Certo, fino a quando nessuno fa scoppiare la contraddizione tutto si perpetua all’infinito. Se l’umanità si fosse accontentata del “si è sempre fatto così…”, oggi non ci scambieremmo i dati nelle cloud, ma con le tavolette di cera.
L’informatica e la telematica sono strumenti per la conoscenza, la quale è libera per definizione. Vi immaginate una situazione in cui la maggior parte dei libri si potesse leggere esclusivamente con uno specifico tipo di occhiali, prodotto e commercializzato solo da una determinata azienda?
Detto questo, e pensando all’enfasi con la quale è stata presentata la consultazione pubblica per la promozione della Buona Scuola (15 settembre – 15 novembre 2014), è piuttosto stucchevole che appena una settimana dopo sia stato siglato l’Accordo per la Trasformazione dell’Istruzione tra Microsoft e la Conferenza dei Rettori delle Università Italiane (CRUI).
Chiaro, Microsoft è un player economico e cerca di massimizzare i propri profitti. Tuttavia, quello che non torna è la perfetta sintonia di vedute fra Carlo Purassanta, Amministratore Delegato di Microsoft Italia e Angelo Riccaboni, Presidente della Fondazione CRUI
Dai Dipartimenti devono uscire sempre più studenti con competenze informatiche adeguate alle richieste del mercato del lavoro.
Senza rifare la storia dell’uomo dall’invenzione della ruota ai giorni nostri, il software è sapere e come tale non è nemmeno lontanamente pensabile che si possa mettere sotto chiave dentro programmi di cui nessuno ne conosce il funzionamento. Esiste un forte rapporto di dipendenza fra conoscenza, trasparenza e accessibilità, specie se si fa riferimento alla scuola come “luogo di formazione e di educazione mediante lo studio, l’acquisizione delle conoscenze e lo sviluppo della coscienza critica” (art. 1 DPR 249/1998).

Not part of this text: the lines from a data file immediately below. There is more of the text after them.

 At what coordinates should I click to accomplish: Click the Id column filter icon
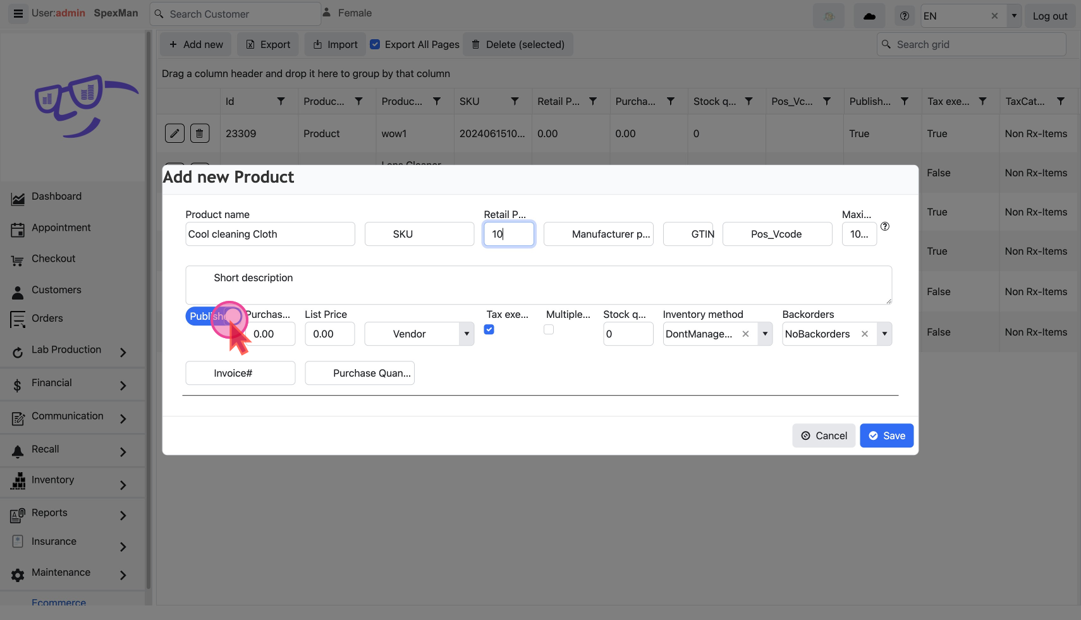[281, 101]
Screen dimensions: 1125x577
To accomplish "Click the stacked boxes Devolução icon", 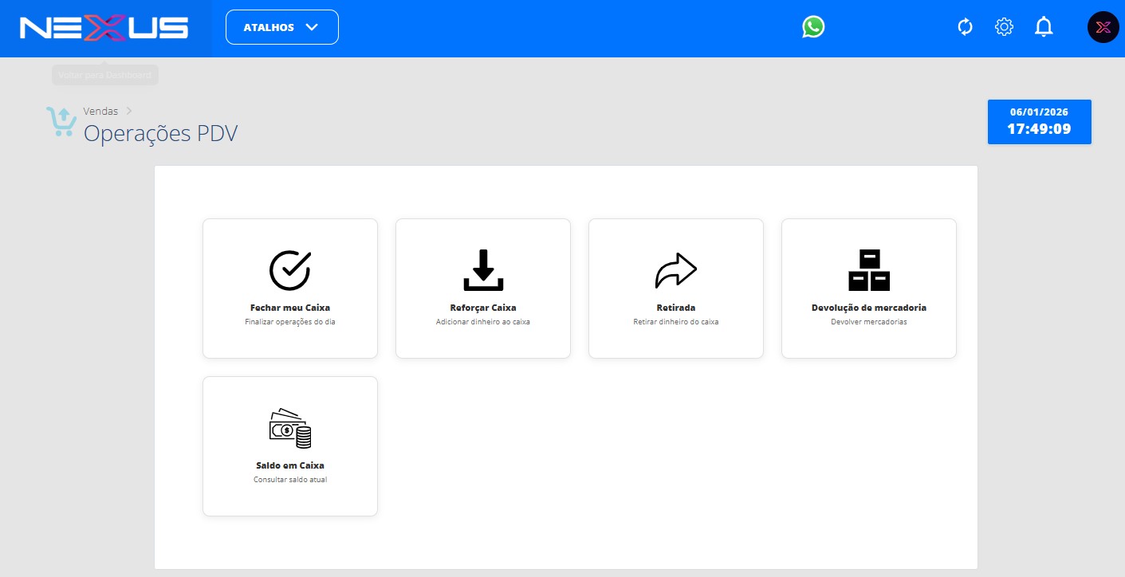I will [x=869, y=270].
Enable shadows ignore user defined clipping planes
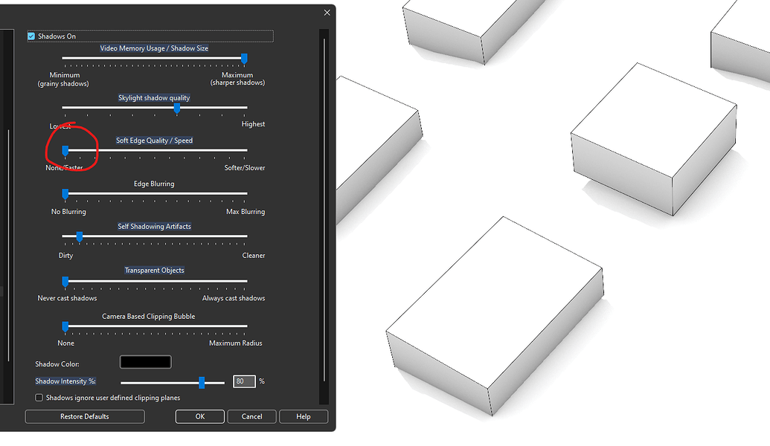Image resolution: width=770 pixels, height=446 pixels. click(39, 398)
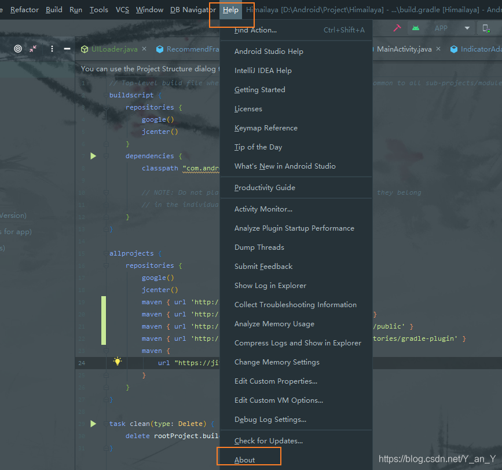Viewport: 502px width, 470px height.
Task: Run the dependencies block gutter arrow
Action: 93,156
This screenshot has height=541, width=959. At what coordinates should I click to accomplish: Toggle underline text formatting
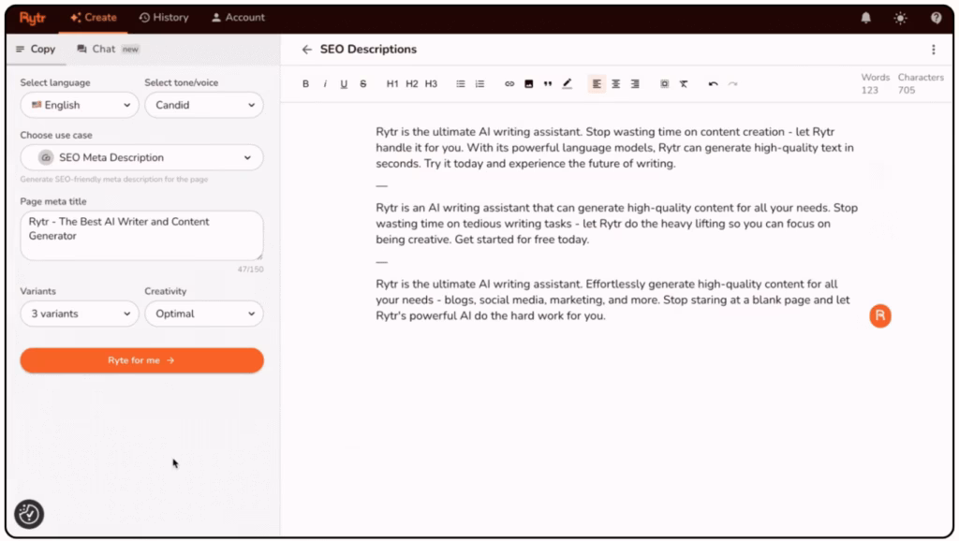pos(344,84)
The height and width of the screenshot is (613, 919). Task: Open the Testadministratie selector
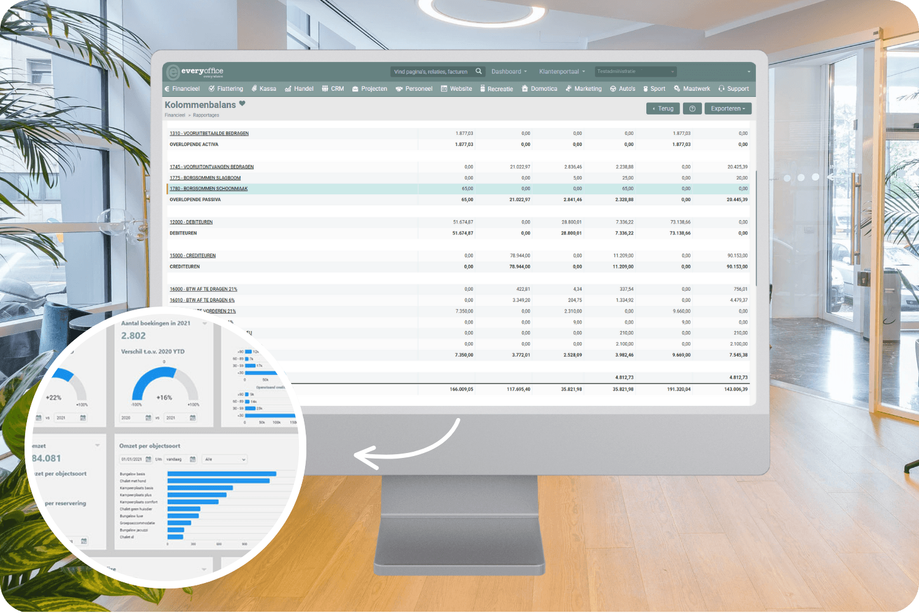(x=635, y=72)
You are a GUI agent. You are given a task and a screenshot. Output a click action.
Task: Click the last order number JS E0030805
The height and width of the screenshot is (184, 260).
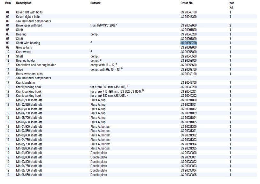pos(188,175)
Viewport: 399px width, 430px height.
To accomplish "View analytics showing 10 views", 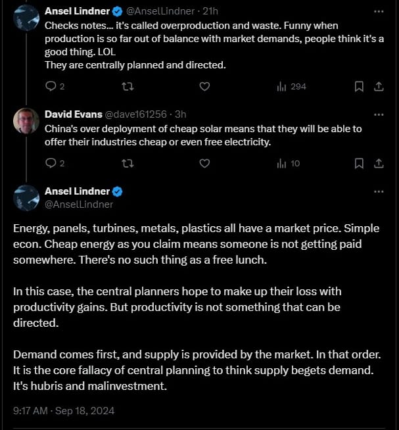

La scuola (soprattutto quella buona per davvero) dovrebbe essere un ambiente formativo imparziale. Un luogo dove si utilizzano strumenti liberi e migliorabili (anche informatici) che contribuiscono allo sviluppo delle capacità di analisi in senso lato. Invece, oggi stiamo ammaestrando professionisti del “copia-incolla” e non creatori di futuro.
A forza di strutturare la scuola sulla base delle richieste del mercato si finisce per diplomare e laureare degli esecutori sostanzialmente acritici e privi di un proprio bagaglio di conoscenze flessibili.
Nel DNA di una Buona Scuola ci dovrebbe essere il coraggio della sfida al monopolio intellettuale imposto in via esclusiva dal profitto. Al momento, e spero di dovermi ricredere il più presto possibile, mi pare si stia andando esattamente nella direzione opposta.